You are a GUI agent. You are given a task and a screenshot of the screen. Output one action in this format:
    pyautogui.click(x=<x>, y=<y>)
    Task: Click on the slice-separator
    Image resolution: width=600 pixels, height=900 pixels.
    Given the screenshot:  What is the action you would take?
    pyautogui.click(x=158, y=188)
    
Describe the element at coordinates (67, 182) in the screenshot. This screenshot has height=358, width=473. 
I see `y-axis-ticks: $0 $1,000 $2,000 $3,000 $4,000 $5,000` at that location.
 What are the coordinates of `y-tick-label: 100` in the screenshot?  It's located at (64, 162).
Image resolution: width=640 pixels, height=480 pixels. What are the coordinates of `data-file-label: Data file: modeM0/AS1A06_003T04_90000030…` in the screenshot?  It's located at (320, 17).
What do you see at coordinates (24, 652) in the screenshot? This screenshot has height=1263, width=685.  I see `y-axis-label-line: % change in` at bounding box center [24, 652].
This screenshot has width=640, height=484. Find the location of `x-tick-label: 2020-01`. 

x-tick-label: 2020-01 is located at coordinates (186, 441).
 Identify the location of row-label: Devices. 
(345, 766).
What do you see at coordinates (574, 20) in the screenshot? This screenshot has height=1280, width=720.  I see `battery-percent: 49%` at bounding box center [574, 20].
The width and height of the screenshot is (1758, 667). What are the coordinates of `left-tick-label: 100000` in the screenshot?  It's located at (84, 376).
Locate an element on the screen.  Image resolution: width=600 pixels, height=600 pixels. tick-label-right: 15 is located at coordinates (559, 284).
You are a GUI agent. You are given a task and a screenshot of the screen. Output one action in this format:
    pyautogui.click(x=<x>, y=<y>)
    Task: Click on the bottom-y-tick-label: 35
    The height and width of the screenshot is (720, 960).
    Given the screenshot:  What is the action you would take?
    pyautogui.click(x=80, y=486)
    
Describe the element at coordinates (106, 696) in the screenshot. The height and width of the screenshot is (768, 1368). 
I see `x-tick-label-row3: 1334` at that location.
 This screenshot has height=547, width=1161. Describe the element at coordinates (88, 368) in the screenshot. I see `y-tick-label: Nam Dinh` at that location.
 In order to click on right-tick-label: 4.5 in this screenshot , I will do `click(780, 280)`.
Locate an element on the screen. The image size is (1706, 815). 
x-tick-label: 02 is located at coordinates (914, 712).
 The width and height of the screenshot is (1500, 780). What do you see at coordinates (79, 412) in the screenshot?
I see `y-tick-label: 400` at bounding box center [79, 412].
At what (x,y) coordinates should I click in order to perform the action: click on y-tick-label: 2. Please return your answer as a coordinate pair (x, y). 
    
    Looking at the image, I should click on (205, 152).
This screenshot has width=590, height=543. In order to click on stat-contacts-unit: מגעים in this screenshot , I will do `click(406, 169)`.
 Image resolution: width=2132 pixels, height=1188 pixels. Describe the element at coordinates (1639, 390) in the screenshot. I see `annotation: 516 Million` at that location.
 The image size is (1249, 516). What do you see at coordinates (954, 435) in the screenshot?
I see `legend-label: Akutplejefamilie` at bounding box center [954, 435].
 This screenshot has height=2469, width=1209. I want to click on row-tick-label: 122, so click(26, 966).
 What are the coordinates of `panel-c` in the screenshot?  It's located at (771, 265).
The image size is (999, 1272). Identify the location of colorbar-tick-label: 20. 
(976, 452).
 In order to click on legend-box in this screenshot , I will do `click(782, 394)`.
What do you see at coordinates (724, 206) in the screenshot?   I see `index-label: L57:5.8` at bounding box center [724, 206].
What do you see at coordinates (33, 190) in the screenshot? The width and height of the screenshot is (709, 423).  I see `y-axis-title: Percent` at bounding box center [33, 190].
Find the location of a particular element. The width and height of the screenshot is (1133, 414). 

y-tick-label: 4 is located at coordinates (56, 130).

-------

● **YOUR GOAL**
Please count the lines in the records above that contain the word "will", and give only that number.

● **YOUR RESPONSE**
3